--- PASSAGE ---
** Begin **

The story, much like the one about Mensah-Bonsu's ancestor slaying a whale while on a ship off the coast of Ghana, continues to take on almost mythical proportions.
There is still no video to document the truth about the dunk, but to those who witnessed it three years ago in an exhibition at the Smith Center, it goes something like this:
"It was his first exhibition game, and Pops missed a free throw, and while everyone was standing around, he jumped up grabbed the rebound and dunked it," said GW assistant Steve Pikiell, his eyes opening wider and his voice raising with enthusiasm. "He dunked his own missed free throw!"
No. No. No. It wasn't even that basic, intoned GW head coach Karl Hobbs, who piped into the conversation.
"It was something only Dominique Wilkins could have done," Hobbs said. "You realize, before anybody reacted, he dunked it, hit the floor and popped up. The crowd didn't know how to react. It was quiet and then everyone was like, 'Did you see that?'"
Wait a minute. What do you mean, he hit the floor and popped up?
"He missed the free throw and then dunked it all in one motion and he landed right on the ground, face down, and his adrenaline got him back up so fast," GW senior guard T.J. Thompson said.
Hobbs said the crowd, staff and players saw him hit the floor, his chest breaking his fall, and then, "Wham, he bounced right back up."
"To this day, I don't know what I did because the game wasn't televised," Mensah-Bonsu said. "I was really, really nervous since it was my first college game. I had missed three or four shots and got to the foul line. I missed the first one and was really nervous after that and then when I missed the second one, I went up really high. When I'm nervous, I jump high, but I don't remember jumping this high ever in my life."
"We looked at each other as coaches when it happened and said, 'What the hell do we have on our hands,'" Hobbs said. "It was that phenomenal a play."
Fortunately for the Colonials, that is hardly the end of Mensah-Bonsu's story at GW. He has developed the past two seasons into one of the most exciting and anticipated dunkers in the country, to the point where students at GW will throw up Corn Pops cereal when he dunks the ball. But Mensah-Bonsu is also becoming one of the better forwards in the Atlantic 10 and the potential reason GW could become the new "It" team in college basketball.
"You'd be hard-pressed to find another more gifted athlete at his size (6-9, 218) in the country," Hobbs said. "He's just so graceful."
No one is expecting the Colonials to go on a Saint Joseph's-like undefeated run in the A-10. But don't be surprised if GW, the A-10 West Division favorite, opens the season against Wake Forest in the Preseason NIT on Nov. 15 running stride for stride with the second-ranked Demon Deacons.

** End **

[Data records]
** Begin **

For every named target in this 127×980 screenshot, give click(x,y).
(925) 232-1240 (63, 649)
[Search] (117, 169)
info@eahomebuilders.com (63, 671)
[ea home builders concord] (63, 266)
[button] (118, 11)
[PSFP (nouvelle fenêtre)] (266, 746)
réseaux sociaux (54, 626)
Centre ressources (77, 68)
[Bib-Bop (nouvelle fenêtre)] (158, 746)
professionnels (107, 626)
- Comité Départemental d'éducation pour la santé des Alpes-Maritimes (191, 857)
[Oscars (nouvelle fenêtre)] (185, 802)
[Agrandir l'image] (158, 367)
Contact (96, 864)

** End **

--- DIRECTIONS ---
1/ Answer these questions from the article on Mensah-Bonsu:
(a) Where was the exhibition game with the dunk played?
(b) What do GW students throw when Mensah-Bonsu dunks?
(c) Which team does GW face to open the season, and in what event?
2/ Pick up the article on Mensah-Bonsu after its final sentence and write the next few paragraphs.
The records have nothing to do with the article on Mensah-Bonsu.

--- OUTPUTS ---
1/
(a) At the Smith Center.
(b) Corn Pops cereal.
(c) Wake Forest, in the Preseason NIT.

2/
This team isn't just about Mensah-Bonsu dunking. The Colonials have go-go guards who like to push the ball and score at will, like Thompson, sophomores J.R. Pinnock and Carl Elliott and freshman Maureece Rice, as well as Mensah-Bonsu's running mates inside, Omar Williams and Mike Hall. Sure, the Colonials are defensively challenged, giving up 70 points a game and allowing teams to shoot 43 percent against them. That is still a work in progress. But don't sleep on this team one bit.
"What we really like about our team is that not one guy in the league was in the top 10 in scoring last season yet we were second in the league in scoring (75.3 ppg) to Saint Joe's," Pikiell said. "We share the game. That's what we say here, 'Share the game.'"
The Colonials finished 11-5 in the A-10 West, one game better than Elite Eight participant Xavier (10-6). But GW lost to Xavier 70-47 in the A-10 tournament semifinals in what was likely an elimination game for the Colonials. They finished at 18-12 a week later with a 13-point loss to Virginia in the first round of the NIT.
"What makes us interesting is that most of our guys are all versatile," Hobbs said. "But we have to play harder than we did last year. It's as simple as that. We have to be tougher collectively. If we do that then we have an opportunity to be an NCAA team."
Which brings us back to Mensah-Bonsu. Sure, the Colonials are, as Mensah-Bonsu says, one of the most entertaining teams to watch because of the up-tempo play, the alley-oops and the rush that fans get from the fast-paced action.
But that won't mean as much if the Colonials don't make the NCAAs.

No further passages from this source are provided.